> AUFGABE A:
Beantworte zum Text über die Visa-Verweigerung für katholische Geistliche in Russland folgende Fragen:
(i) Wem werden in der Antwort die Visa-Schwierigkeiten zugeschrieben?
(ii) Wessen Erklärungen werden in der Antwort bedauert?
(iii) Wie viele Diözesen hat Rom laut Antwort gebildet?

═════ SEITE ═════

Frage nach der Visa-Verweigerung für katholische Geistliche, zu den aktuellen Problemen für die katholische Kirche in Russland. Hat die russisch-orthodoxe Kirche gegen die Maßnahmen Stellung bezogen?
Antwort: Was die Visa-Schwierigkeiten angeht, die sich ergeben hatten, so ist völlig offensichtlich, dass dies die Handlungen der Behörden sind, der weltlichen Behörden. Die Kirche hat damit nichts zu tun. Doch für uns sind all diese Verdächtigungen und sogar Vorwürfe, die an die Adresseder russischen Kirche in diesem Zusammenhang laut geworden waren, sehr beleidigend. Dass angeblich hinter dem Visa-Problem die Kirche stehe. Wir weisen dies kategorisch zurück. Kategorisch. Ich bedauere all diese Erklärungen der Deutschen Bischofskonferenz. Ich bin zutiefst davon überzeugt, dass diese Erklärungen auf einem Mangel an Informationen beruhen. Und ich laste all dies den Quellen der katholischen Informationen an, die es in Russland gibt. Ich bin zutiefst davon überzeugt, dass die Handlungen, die Rom zur Bildung der vier Diozösen unternommen hat, und viele andere Handlungen auf einer völlig falschen Analyse und auf nicht richtigen Informationen, die Rom aus unseren hiesigen russischen Katholikenkreisen zugeleitet worden waren, beruhten. Jedes Land hat seine Tradition, jedes Land hat seine Prinzipien. Und wenn man auf dessen Territorium agiert, muß man dies achten. Muss man die Tradition und die Prinzipien achten. Wir bemühen uns, bei der Arbeit in Deutschland die deutschen Gesetze und die Traditionen und die Bräuche zu achten.

═════ DATEN ZUR ÜBUNG ═════

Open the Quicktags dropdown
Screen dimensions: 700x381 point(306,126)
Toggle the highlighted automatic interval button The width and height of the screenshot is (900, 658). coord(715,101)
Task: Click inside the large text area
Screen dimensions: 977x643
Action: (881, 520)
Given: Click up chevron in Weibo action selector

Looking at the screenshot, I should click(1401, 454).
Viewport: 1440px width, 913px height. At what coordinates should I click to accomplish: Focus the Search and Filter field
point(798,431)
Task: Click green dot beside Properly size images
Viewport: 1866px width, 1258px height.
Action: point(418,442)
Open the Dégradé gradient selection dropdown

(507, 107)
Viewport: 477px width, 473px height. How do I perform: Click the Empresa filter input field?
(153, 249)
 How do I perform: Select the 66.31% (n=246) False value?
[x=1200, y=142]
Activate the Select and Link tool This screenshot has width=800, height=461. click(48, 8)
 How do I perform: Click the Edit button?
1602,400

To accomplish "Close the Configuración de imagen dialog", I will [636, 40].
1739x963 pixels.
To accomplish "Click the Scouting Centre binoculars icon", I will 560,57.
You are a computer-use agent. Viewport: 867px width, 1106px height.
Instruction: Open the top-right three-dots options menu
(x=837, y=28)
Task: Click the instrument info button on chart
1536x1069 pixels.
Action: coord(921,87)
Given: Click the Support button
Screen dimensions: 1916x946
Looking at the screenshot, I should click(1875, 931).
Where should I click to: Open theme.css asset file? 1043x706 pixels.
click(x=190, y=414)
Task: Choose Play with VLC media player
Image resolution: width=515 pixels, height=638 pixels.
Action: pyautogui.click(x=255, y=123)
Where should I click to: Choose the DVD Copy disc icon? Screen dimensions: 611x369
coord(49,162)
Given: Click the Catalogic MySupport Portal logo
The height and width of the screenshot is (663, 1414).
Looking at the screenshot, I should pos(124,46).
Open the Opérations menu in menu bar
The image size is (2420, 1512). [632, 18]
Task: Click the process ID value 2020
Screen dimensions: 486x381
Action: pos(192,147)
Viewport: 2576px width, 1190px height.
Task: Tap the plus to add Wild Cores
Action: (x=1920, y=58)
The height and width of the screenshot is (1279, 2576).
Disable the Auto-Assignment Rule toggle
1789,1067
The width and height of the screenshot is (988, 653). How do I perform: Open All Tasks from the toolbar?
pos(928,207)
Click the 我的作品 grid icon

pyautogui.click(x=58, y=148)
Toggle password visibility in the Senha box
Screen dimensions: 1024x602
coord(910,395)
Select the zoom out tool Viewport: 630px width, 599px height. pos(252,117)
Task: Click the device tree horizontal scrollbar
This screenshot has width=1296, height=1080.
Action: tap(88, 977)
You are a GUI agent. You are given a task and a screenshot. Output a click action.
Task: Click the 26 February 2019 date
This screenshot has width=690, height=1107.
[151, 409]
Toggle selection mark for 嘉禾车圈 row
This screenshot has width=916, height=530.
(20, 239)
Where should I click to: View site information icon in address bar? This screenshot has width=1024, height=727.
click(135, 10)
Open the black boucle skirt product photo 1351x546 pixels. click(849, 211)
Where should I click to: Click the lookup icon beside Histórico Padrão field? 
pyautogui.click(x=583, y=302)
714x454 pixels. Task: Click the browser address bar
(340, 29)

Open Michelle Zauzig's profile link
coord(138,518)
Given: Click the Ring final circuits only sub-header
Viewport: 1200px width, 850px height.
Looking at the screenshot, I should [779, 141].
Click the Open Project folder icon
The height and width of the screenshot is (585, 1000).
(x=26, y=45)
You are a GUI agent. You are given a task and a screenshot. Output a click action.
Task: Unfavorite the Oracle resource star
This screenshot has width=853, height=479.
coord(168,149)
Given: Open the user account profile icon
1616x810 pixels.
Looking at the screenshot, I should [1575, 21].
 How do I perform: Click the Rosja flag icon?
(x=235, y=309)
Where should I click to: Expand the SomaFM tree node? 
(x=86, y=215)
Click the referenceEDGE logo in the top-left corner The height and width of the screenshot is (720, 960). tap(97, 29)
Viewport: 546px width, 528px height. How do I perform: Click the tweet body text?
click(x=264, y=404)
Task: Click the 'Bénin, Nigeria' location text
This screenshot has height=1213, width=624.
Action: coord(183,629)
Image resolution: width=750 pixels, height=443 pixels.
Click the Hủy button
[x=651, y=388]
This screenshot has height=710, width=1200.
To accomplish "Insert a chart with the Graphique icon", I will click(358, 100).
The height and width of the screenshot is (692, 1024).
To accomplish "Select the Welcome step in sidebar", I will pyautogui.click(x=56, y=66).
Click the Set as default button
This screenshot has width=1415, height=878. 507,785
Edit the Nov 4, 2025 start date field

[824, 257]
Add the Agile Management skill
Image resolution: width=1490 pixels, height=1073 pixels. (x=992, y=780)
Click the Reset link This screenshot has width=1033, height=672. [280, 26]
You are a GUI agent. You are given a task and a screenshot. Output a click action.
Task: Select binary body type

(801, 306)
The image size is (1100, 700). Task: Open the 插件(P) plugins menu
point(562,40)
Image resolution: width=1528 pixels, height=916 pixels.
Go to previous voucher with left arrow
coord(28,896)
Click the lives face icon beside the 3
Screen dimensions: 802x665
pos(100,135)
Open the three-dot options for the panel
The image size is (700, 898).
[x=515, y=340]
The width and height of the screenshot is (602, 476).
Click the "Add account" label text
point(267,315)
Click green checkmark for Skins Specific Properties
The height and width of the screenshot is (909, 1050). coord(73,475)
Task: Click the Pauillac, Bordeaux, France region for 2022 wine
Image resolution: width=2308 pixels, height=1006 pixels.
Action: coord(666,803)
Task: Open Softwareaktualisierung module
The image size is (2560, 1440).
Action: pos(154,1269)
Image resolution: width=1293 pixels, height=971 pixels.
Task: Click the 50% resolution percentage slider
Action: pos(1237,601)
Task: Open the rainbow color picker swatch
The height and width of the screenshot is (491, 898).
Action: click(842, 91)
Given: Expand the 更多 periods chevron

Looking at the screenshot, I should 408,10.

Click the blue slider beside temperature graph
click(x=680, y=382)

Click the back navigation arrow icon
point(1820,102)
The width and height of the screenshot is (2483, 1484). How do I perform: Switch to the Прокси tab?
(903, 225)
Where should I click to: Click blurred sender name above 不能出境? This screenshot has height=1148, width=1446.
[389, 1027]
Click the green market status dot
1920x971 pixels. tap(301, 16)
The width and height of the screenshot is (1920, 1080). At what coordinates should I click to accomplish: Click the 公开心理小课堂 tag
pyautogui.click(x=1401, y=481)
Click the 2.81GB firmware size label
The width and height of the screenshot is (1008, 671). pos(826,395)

═════

> AUFGABE B:
Schreib aus der Auflistung die Zeilen von der Zeile mit „will [636, 40].“ bis zur Zeile mit „Looking at the screenshot, I should click(1875, 931).“ ab, beide Zeilen eingeschlossen und ohne jede Änderung.

> LÖSUNG A:
(i) Den Behörden, genauer den weltlichen Behörden.
(ii) Die Erklärungen der Deutschen Bischofskonferenz.
(iii) Vier.

> LÖSUNG B:
To accomplish "Close the Configuración de imagen dialog", I will [636, 40].
1739x963 pixels.
To accomplish "Click the Scouting Centre binoculars icon", I will 560,57.
You are a computer-use agent. Viewport: 867px width, 1106px height.
Instruction: Open the top-right three-dots options menu
(x=837, y=28)
Task: Click the instrument info button on chart
1536x1069 pixels.
Action: coord(921,87)
Given: Click the Support button
Screen dimensions: 1916x946
Looking at the screenshot, I should click(1875, 931).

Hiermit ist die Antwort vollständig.